▶ TASK DATA:
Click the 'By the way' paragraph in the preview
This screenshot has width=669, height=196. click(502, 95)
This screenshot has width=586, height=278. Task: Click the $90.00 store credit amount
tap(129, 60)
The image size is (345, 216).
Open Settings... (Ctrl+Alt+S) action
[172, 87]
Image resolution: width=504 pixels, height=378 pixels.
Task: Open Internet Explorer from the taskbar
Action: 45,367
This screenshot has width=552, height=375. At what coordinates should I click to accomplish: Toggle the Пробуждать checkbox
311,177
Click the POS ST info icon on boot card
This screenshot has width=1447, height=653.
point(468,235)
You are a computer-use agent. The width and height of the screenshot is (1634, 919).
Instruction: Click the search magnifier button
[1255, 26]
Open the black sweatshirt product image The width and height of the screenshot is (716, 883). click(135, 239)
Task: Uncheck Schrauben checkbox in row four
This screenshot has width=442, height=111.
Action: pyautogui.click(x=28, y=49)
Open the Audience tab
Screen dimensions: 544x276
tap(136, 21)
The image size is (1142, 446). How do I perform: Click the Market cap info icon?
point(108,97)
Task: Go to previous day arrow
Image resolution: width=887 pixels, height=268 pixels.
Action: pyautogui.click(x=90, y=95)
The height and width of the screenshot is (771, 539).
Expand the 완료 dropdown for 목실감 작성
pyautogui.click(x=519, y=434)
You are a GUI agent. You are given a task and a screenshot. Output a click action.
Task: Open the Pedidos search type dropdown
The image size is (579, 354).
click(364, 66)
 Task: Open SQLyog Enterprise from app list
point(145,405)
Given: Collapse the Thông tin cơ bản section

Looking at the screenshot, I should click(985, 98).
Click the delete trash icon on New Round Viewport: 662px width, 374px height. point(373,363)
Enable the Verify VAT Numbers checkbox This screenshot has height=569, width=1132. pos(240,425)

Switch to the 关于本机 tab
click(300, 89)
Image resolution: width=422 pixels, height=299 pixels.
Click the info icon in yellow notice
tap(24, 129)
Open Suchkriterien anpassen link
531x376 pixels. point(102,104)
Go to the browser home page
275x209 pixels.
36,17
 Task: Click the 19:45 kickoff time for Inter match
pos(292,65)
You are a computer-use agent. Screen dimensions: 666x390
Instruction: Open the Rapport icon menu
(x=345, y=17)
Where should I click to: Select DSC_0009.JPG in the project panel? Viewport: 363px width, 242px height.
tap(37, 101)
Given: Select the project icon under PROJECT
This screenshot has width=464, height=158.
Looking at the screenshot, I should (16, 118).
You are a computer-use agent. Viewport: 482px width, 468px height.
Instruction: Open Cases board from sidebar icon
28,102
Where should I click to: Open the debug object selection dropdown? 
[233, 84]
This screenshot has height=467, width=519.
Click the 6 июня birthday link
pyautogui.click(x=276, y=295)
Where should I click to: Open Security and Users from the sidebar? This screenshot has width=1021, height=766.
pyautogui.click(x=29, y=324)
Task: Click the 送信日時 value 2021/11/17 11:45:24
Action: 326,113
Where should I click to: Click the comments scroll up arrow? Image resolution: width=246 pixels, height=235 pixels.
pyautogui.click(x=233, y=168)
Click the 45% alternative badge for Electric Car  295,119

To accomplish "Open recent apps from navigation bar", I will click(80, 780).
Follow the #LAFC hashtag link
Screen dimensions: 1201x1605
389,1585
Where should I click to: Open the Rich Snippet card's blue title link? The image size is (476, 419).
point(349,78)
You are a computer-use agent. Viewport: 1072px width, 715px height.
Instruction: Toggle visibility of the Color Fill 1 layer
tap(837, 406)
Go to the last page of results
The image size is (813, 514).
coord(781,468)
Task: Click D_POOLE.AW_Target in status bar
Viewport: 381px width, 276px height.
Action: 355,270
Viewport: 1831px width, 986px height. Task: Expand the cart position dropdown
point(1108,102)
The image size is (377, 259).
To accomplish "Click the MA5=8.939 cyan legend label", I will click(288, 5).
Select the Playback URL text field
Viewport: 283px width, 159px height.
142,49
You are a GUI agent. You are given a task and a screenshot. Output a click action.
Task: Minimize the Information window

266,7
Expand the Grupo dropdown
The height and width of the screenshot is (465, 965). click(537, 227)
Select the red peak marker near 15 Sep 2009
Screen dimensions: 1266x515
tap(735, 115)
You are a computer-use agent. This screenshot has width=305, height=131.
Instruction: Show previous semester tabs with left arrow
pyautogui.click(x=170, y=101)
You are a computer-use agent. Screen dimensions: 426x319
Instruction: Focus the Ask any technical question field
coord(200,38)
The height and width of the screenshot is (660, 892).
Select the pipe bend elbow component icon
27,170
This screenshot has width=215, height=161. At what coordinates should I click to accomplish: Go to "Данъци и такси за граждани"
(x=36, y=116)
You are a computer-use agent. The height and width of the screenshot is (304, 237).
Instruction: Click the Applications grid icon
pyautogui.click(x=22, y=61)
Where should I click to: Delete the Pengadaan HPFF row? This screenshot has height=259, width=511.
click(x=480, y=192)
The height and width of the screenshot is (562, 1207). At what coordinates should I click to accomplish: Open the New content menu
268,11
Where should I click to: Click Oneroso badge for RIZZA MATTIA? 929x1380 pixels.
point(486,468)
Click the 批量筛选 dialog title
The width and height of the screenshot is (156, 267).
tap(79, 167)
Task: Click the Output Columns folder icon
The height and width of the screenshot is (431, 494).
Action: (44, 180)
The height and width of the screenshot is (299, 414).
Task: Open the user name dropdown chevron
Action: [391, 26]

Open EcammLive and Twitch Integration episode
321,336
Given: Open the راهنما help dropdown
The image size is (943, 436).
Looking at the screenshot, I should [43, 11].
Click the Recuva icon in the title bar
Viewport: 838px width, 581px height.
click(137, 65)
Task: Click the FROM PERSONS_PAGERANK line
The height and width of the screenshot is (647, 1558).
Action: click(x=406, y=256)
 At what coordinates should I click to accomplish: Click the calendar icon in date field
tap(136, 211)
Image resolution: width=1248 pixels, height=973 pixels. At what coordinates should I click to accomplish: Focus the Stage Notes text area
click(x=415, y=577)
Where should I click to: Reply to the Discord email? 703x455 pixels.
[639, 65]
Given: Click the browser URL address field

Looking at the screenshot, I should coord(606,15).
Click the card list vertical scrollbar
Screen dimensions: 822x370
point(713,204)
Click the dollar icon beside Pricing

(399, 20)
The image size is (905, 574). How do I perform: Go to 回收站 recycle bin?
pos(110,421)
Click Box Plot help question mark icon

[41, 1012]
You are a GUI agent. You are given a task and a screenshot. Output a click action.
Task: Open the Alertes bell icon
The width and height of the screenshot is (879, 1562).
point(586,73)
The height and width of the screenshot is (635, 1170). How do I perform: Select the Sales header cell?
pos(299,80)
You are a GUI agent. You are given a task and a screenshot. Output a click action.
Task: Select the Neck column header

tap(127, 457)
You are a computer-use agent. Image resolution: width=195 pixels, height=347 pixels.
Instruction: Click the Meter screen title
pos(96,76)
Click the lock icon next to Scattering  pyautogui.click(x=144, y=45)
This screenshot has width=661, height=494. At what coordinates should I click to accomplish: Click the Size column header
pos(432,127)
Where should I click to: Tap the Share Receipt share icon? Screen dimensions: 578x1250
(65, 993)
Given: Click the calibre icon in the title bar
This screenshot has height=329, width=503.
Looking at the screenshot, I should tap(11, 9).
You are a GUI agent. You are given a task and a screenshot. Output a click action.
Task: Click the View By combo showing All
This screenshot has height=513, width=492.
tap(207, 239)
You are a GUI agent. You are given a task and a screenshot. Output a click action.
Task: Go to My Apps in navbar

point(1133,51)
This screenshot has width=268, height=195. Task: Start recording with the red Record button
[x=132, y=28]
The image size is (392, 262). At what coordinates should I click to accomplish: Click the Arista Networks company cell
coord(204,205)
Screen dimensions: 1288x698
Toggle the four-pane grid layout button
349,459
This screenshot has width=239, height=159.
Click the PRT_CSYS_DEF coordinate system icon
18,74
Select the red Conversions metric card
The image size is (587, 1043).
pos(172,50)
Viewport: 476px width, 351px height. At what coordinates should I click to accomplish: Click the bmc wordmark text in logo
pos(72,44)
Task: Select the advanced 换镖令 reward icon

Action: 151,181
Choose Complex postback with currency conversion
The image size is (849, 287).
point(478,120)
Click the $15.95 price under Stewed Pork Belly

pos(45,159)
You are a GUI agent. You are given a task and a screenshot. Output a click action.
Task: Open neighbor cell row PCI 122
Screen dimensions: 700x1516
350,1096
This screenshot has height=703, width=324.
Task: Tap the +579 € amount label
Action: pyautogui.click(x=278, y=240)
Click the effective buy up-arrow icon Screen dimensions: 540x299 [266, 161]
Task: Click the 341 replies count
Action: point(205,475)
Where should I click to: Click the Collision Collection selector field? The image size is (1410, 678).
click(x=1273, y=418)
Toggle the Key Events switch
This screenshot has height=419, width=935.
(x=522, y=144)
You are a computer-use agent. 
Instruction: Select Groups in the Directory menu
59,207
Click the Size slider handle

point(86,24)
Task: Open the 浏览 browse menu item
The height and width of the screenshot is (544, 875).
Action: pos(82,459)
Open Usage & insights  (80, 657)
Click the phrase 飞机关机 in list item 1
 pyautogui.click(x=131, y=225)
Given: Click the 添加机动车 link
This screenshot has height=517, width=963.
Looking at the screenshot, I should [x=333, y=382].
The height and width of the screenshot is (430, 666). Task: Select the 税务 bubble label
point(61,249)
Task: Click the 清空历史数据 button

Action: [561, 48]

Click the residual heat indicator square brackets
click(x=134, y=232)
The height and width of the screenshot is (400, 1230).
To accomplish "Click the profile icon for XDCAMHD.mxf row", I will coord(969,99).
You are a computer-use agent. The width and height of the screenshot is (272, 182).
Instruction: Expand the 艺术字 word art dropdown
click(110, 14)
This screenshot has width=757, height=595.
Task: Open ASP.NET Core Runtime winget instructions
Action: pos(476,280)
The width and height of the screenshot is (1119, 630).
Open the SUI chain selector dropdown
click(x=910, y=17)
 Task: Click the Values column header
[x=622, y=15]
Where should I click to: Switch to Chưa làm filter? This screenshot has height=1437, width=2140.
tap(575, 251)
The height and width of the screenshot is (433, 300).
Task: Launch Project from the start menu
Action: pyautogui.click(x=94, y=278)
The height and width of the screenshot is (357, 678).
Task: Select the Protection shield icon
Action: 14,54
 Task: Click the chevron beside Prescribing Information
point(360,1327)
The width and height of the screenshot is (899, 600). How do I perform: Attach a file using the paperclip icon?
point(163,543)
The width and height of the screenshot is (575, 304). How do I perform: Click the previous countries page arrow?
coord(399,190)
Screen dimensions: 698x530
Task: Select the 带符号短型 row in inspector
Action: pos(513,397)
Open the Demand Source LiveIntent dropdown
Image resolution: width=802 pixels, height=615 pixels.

▶ EXERCISE BRIEF: Reproduce each line of the data containing the word "will".

▶ ANSWER FOR THIS EXERCISE:
To accomplish "Open recent apps from navigation bar", I will click(80, 780).
To accomplish "Click the MA5=8.939 cyan legend label", I will click(288, 5).
To accomplish "Click the profile icon for XDCAMHD.mxf row", I will coord(969,99).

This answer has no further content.